Derived Limits vs Limits in the Derived Category
This question is more or less a reference request. Assume $A$ is a (Grothendieck) abelian category, and we consider its derived category, and we know the inverse limit in $A$ is left exact, and we have its right derived $R\varprojlim$. On the other hand, we also have $\varprojlim$ in $D(A)$ (although as Zhen has remarked below, $D(A)$ is not complete). My question is basically the following: in what extent, are these two things coincide?
Of course, these two definitions are not applied to exactly the same situations. If we have $J$ a small category of indices, and we have an abelian category $Fun(J,A)$, and $R\varprojlim_J$ is a functor from $D(Fun(J,A))$ to $D(A)$. (Of course there are other limit systems in $D(A)$ that is not of the form like this). We have for example both $$ R\varprojlim_J R\underline{Hom}(M^\bullet, N^\bullet_j)=R\underline{Hom}(M^\bullet, R\varprojlim_J N^\bullet_j)$$ Is there some special cases when $R\varprojlim N_j^\bullet$ is exactly the inverse limit that we want.
The situation that interests me most is when $J\to D(A)$ actually comes from a limit system $N:J\to Ch(A)$, and I want to know whether $R\varprojlim_j N_j^\bullet=\varprojlim_j N_j^\bullet$. (By the way, I am not sure whether $Ch(A)\to D(A)$ preserves limit in some good situation)
I actually doubt there might be some subtlety in this problem. If the two are not the same in general, which one is the notion that is used more often, and is there some philosophical reason for that?

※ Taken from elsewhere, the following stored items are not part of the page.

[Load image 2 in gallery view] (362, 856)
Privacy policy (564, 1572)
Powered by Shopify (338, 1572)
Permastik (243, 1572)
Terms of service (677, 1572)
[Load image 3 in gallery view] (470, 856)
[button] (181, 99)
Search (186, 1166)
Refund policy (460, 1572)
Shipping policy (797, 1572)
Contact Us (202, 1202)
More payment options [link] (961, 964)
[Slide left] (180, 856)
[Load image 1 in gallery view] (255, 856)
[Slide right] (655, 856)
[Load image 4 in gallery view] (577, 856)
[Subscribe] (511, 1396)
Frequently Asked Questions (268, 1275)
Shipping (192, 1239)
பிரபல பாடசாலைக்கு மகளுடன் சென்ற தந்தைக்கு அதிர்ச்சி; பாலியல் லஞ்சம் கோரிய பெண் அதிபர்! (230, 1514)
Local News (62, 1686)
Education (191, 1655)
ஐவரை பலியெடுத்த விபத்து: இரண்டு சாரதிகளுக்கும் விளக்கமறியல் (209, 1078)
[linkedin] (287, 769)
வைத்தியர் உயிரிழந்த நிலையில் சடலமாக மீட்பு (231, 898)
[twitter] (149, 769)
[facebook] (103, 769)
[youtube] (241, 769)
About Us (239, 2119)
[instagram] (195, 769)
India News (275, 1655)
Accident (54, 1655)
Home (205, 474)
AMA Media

Any comment is sincerely welcomed!
There are essentially no limits in the derived category, whether the diagram factors through chain complexes or not. For instance, any monomorphism in any triangulated category must be split. This is a nice exercise from the axioms. All that exists is products and coproducts, almost without exception. One perspective on the purpose of derived limits is precisely to repair this defect of the derived category as well as possible.